Where will we go this week? I haven't really thought about it yet but I expect there'll be some more geocaches involved. Or maybe I'll be too busy on the allotment (or it might be raining)....we'll see.


Thanks for reading this week. I'm linking in with Dave at Our Happy Acres for Harvest Monday


Monday, 14 March 2016

Harvest Monday - overnight pickle, an allotment update and a trip to RSPB Strumpshaw

I didn't do much during the first part of the week as I was still feeling unwell with a virus, but Jan got busy making an overnight pickle. The beetroot came from our back garden - I'd sown some under the runnerbean wigwam as a bit of an experiment....they turned out quite small but still not bad being in a spot that wouldn't have been used for anything else.
The pickle also had an orange rind, celeriac, apple, spices and cider vinegar (which Jan bought, as I didn't want our homemade vinegar to be used....the recipe needs the vinegar to be boiled, which would kill off all the friendly bacteria )
You then just stick it in the fridge overnight and it's ready (And looks pretty)
I spent some time on the allotment yesterday...the weather was absolutely lovely and sunny. I still have a handful of small leeks, so brought a few home
I softened them in goats butter with onion and garlic, then added tinned tomatoes, some chard and chickpeas (plus a bit of extra water), which we had with quinoa. The butter really did make a difference, and it was yummy for lunch today.
We have lots of potatoes in storage still, so tonight Jan made a veggie shepherdess pie topped with mash and a sprinkle of cheese. The filling had more chickpeas....we'd cooked up a load in the slow cooker which needed using up! We'll need to be using up more potatoes soon too as they'll start to sprout...and Jan said she let out a little yelp when she felt inside the sack of potatoes only to discover a soggy one, yuk! The rest are ok though, hehe.
Down on the allotment yesterday it was lovely with birds singing all around. The mild winter has meant the garlic I planted in autumn is pretty big already. I'll have to cover it at some point to protect from leek moth caterpillars.

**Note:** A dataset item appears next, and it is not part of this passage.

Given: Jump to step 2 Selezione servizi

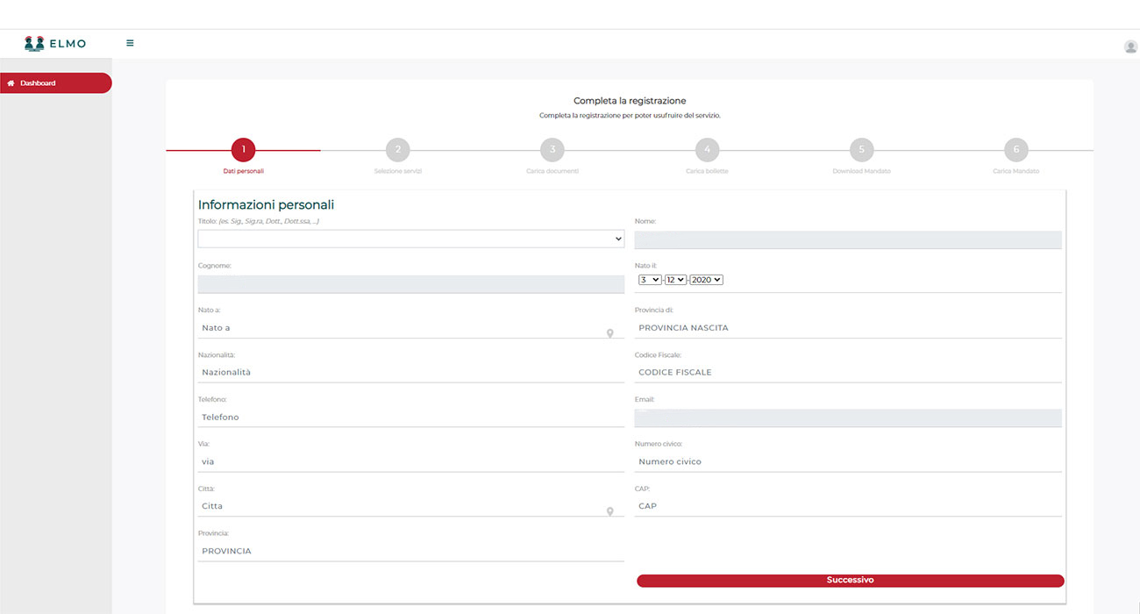Looking at the screenshot, I should pyautogui.click(x=397, y=150).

I'll also need to weed it a bit but the weeds have little blue flowers on that I'll leave for a while for the insects to enjoy.
This is from a few weeks ago when I was in the middle of redoing my two old 'U' shaped beds
And the same area yesterday, tahdah!
In the middle bed I've put out some onion sets (covered to protect from birds and cats) and the bed on the left will have spring sown broad beans. The bed on the right will be squashes but it still has corn salad in for now. The beds are holding their shape quite nicely at the moment because the soil is damp but the sides might fall away bit when it dries out.
Back at home in the lean-to I spotted this thing.... cute Minxie enjoying the sun too. On the bench next to her is one of the tomato plants which germinated in late summer that I thought I'd leave to see what happened. Well, it looks pretty sickly now so I'll probably just compost it as my new tomatoes are much healthier.
A train trip to Buckenham and Strumpshaw
After a bit of a rubbish week feeling unwell with a virus most of the time, we decided to get a bit of nature therapy on Saturday. A mere 13 minutes away from Norwich by train is Buckenham Station, a request stop on the way through to Lowestoft. Trains only call there on weekends and on Saturday there's only one service which stops...the 10.05, so we had to make sure we got that one. The conductor was really pleased as he said he'd never dropped anyone off there in 11 years! The driver of the two-carriage train also waved us goodbye as he pulled away, ah.
The main reason to explore this remote area is RSPB Buckenham marshes, an extensive network of marshes and ditches next to the River Yare. The sound of all the waders, ducks and warblers calling was amazing....lapwings 'peewitting', widgeon 'weeooing', Cetti's warbler's ultra-loud singing and the lovely skylarks trilling their hearts out...beautiful. I don't have a good enough camera to get pictures of the birds but you get the idea
The rooks were cawing so loudly from this copse...almost deafening....interspersed with the high-pitched barking of Chinese water deer, who we also glimpsed through our binoculars
The River Yare...not many boats around on Saturday, nice and tranquil
After a walk along the track around the marshes we headed back past the station up the lane to Buckenham church. It has an unusual octagonal* tower and we knew there was a geocache nearby too.
*corrected, I made a deliberate mistake calling it a hexagonal tower previously, ahem
A Norman door apparently. A lot of churches in Norfolk are open and you can pop in for a look around, so we peeked inside and made a donation to the church's upkeep. The acoustics were incredible so we had a bit of a sing too, hehe.
One of the nearby geocaches, in a tree stump
I wonder how many people pass it without knowing its there
This was a nice one, attached to an ornamental metal ant, hidden in a hedge!
We passed a pillbox too
I spied an owl box in the churchyard
There weren't any owl pellets on the ground under it though so it might not be used at the moment
We then walked along a quiet lane to reach RSPB Strumpshaw marshes, which has a proper visitor hut (and toilets, yippee). Marsh harriers were gliding around and a three-bird kingfisher chase took place at one point. Since I got rid of my car a few years ago we haven't visited this reserve, (apart from one short trip with a friend), so it was really nice to spend some quality time there.
And if there was only one train a day, how did we get home? Well, a mile or two in the other direction is the village of Brundall, which has regular trains to and from Norwich, so it didn't take long to get home (and we picked up another new geocache find on the way too). The train was full of people heading for a night out in Norwich, whereas we were getting set to put our feet up!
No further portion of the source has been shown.